Breakfast

Fresh raspberries with cream Boiled eggs Dry toast Coffee

Luncheon

Yarmouth bloaters in oil Poached eggs, Talleyrand Fricandeau of veal, au jus Sorrel          Mashed potatoes

Pont l'eveque cheese and crackers Coffee

Dinner

Potage Saxe

Lyon sausages and radishes Curried crab

Sirloin steak, Dickinson          Souffle potatoes

Cauliflower au gratin Hearts of romaine, roquefort dressing Vanilla and chocolate ice cream Assorted cakes Coffee

Yarmouth bloaters in Oil Skin and split four Yarmouth bloaters, and remove the bones. Lay them in an earthen pot, add the juice of one lemon, one-half cup of olive oil, four bay leaves, two cloves and one spoonful of whole black peppers. Allow to stand for twenty-four hours. Serve on lettuce leaves with a little of its juice.

Poached eggs, Talleyrand. On four round pieces of toast spread some foie gras, lay a poached egg on top of each piece, and cover with sauce Peri-gueux.

Fricandeau of veal, au jus. Obtain from the butcher the nut of a leg of veal and lard it with thin strips of larding pork. Put in a saute pan a sliced onion and carrot, some parsley in branches, one bay leaf, one clove, and six pepper berries. Place the veal on top, season with salt and pepper, put three ounces of butter on top of all, and roast in a hot oven, basting frequently.

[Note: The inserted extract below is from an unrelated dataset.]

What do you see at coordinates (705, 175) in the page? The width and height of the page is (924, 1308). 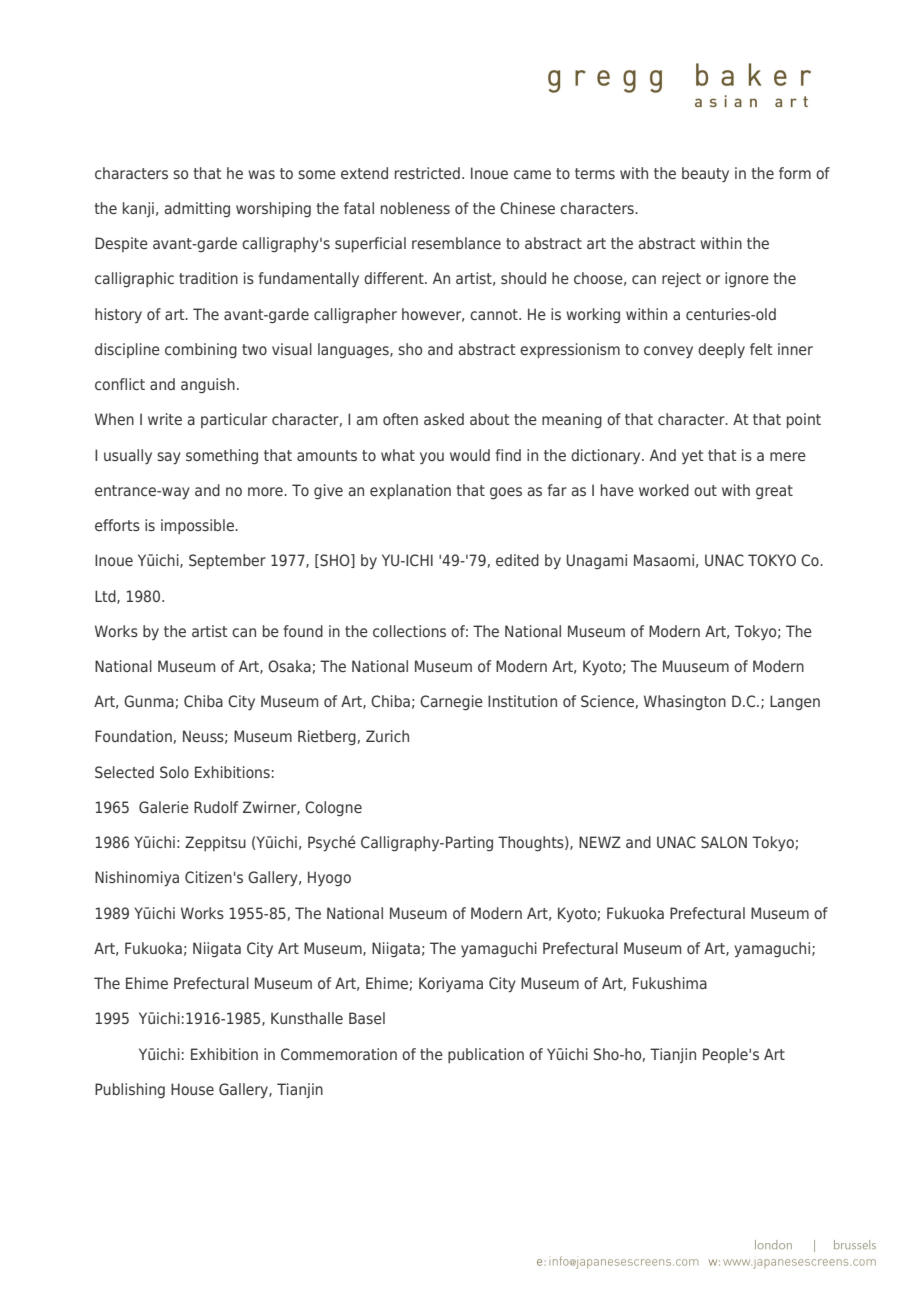 I see `beauty` at bounding box center [705, 175].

Add a little water when necessary, so the vegetables will not burn. It will require from fifty minutes to one hour to cook. When done place the fricandeau on a platter, and boil the gravy; if necessary add a little stock or bouillon, season well, and strain over the veal.

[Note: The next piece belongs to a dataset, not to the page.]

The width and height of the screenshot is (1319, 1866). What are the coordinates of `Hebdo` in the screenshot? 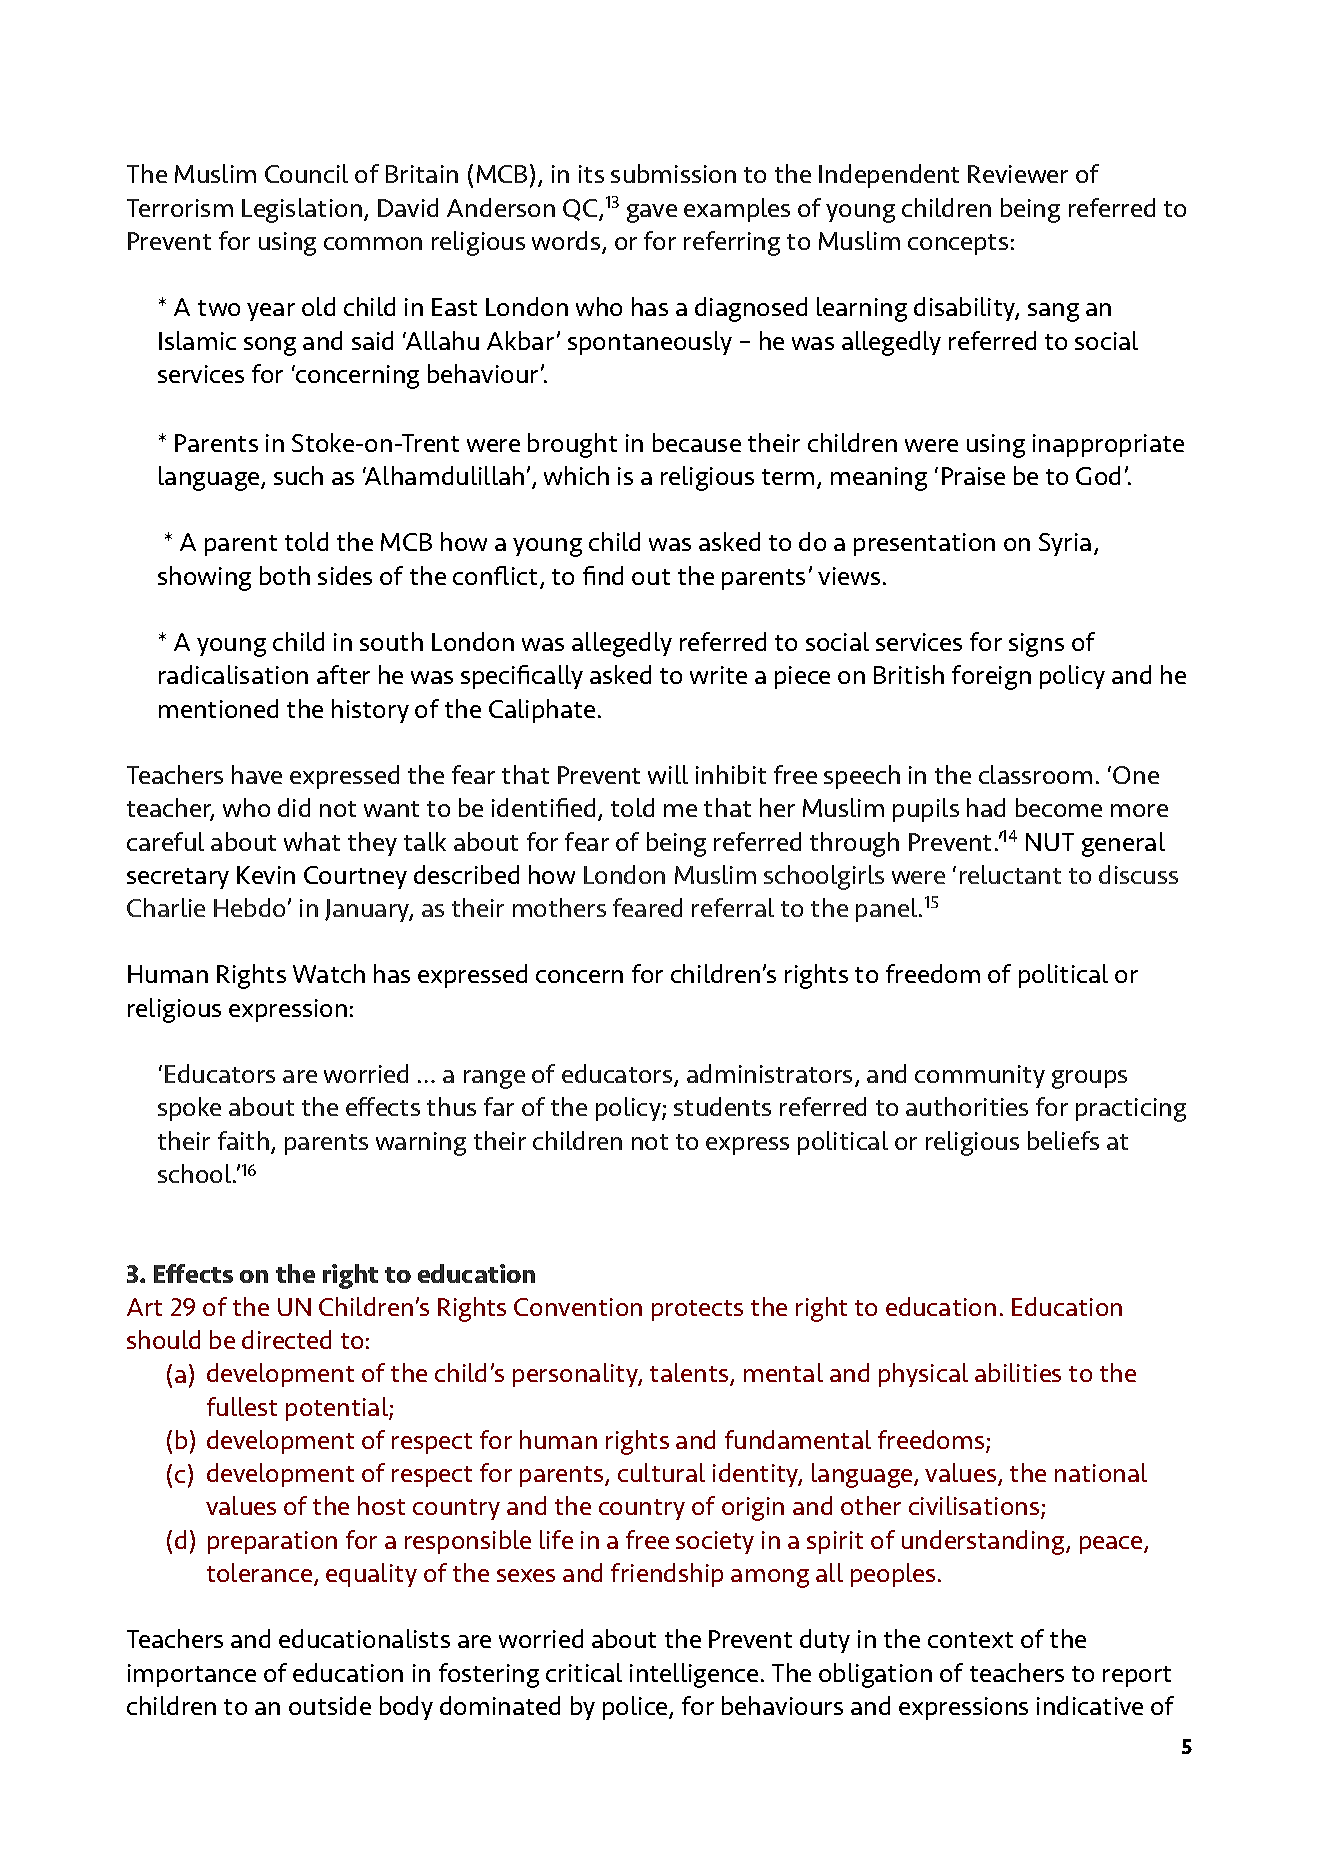 It's located at (249, 907).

Potage Saxe. To two quarts of boiling consomme add the bread crumbs made from a small loaf of bread, two beaten eggs, and some chopped chervil. Stir well, boil and serve.

Sirloin steak, Dickinson. Broil a steak and place on a platter. Parboil six slices of beef marrow in salt water, and lay on top of the steak. Heat a pimento, cut in triangles, and place on top of the marrow. Cover all with sauce Colbert with sliced truffle in it.

Curried crab. Cut the crab meat into small pieces. Put in a frying pan a piece of butter the size of an egg, and a teaspoonful of chopped onion or shallot, and fry until golden brown. Add a heaping teaspoonful of flour and a small teaspoonful of curry powder, and stir into the butter and onion until thoroughly mixed. Add a cup of hot soup stock and a cup of cream, and boil for three minutes. Then add the crab meat and simmer slowly for about five minutes. Serve with boiled rice.

Spaghetti Caruso. Boil a pound of whole spaghetti in salt water. Soak one pound of dried mushrooms over night. Heat in a casserole two ounces of butter, add a chopped shallot and a little garlic. When hot add the mushrooms and three peeled and cut up tomatoes, and simmer for five minutes. Then add the cooked spaghetti and two cups of grated parmesan cheese, season with salt and white pepper, and serve very hot.